I know Iblis can help. But the premise of begging him was as appealing as a stinky sock to me. This devil is all I have, and I pray to the gods to take care of me, let out a shaky breath before I push the doors open.
It is heavy, too heavy for my hands, so I have to use my hips as well to push it open. For a moment, I revel in triumph as I step inside and lean on the door, breathing heavily. But when my eyes cut towards the figure that stands in front of the floor-to-ceiling windows in front of me, the temporary triumph leaves and nerves settle in.
Conversing or looking at Zagan in the morning is different than in the night. In the morning, if I squinted hard enough, I could pass him for a man who isn’t dangerous. I had to squint real hard, mind you. But in the night, in a confined space—even if it is larger than my home—when in his element, it is impossible not to see him as anything but dangerous. With his staggering height, heavy build and the Olympian personality that he fit in a custom-made suit, he looks like the ruler of darkness people whisper him to be.

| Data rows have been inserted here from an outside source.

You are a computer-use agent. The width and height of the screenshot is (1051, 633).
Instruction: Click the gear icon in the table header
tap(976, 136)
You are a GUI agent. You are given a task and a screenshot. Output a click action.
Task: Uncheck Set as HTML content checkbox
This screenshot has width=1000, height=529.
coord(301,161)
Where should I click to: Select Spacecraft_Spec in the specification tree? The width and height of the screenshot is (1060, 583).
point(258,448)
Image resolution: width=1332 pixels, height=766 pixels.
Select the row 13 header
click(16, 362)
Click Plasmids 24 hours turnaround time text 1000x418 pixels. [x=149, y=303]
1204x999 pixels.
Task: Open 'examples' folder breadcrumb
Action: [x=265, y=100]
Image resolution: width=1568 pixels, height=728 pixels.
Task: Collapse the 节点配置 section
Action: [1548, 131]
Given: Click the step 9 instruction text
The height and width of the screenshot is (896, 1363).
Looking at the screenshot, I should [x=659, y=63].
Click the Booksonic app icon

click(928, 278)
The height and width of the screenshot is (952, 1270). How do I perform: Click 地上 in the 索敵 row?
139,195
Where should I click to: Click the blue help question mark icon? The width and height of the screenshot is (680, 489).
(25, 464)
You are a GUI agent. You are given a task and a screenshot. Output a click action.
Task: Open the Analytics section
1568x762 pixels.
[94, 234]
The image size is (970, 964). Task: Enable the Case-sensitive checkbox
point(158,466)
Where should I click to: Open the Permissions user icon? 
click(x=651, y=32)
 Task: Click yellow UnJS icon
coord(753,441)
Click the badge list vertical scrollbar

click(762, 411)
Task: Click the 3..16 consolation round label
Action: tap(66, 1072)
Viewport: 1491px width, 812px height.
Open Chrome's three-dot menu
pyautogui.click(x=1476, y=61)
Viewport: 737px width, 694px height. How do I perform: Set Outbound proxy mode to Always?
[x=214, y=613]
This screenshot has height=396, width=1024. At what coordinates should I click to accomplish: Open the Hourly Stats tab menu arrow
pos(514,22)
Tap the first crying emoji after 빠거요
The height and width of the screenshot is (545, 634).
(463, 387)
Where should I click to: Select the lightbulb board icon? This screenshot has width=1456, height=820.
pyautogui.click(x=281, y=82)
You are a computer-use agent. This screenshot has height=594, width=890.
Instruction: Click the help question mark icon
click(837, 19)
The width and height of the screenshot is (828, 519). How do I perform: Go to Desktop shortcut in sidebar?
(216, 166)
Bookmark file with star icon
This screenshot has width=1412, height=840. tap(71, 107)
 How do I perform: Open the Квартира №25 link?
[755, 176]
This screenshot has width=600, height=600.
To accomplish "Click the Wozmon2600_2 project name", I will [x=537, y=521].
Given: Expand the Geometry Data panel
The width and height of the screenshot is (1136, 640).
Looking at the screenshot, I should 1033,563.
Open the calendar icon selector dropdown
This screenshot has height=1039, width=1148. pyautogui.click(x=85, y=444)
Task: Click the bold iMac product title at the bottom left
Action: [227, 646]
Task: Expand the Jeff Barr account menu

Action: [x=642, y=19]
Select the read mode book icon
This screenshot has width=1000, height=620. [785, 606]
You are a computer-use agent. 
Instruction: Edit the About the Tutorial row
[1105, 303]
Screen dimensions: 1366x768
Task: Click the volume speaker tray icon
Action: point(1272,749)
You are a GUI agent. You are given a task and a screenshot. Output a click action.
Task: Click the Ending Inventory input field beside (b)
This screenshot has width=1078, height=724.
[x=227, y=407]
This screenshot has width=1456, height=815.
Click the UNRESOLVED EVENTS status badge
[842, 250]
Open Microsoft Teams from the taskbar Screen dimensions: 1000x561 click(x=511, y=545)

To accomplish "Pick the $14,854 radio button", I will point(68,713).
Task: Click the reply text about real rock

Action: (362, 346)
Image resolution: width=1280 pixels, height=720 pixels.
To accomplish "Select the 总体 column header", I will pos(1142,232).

He has yet to turn back to grace me with his face, and I am disappointed and grateful at the same time. I need a few minutes to gather myself before his handsome face makes me useless, especially after this morning. I take my time to gather myselfand prep my hormones so as not to go haywire before I clear my throat. When he doesn’t turn even then, I take a step forward.
“Hello, Mr Devlin.”
I keep referring to his second name just to antagonise him. He asked me to call him by his name when we first met, as if it pleased him when I referred him as Zagan. After witnessing his irrational behaviour, I decided not to do anything that pleased him.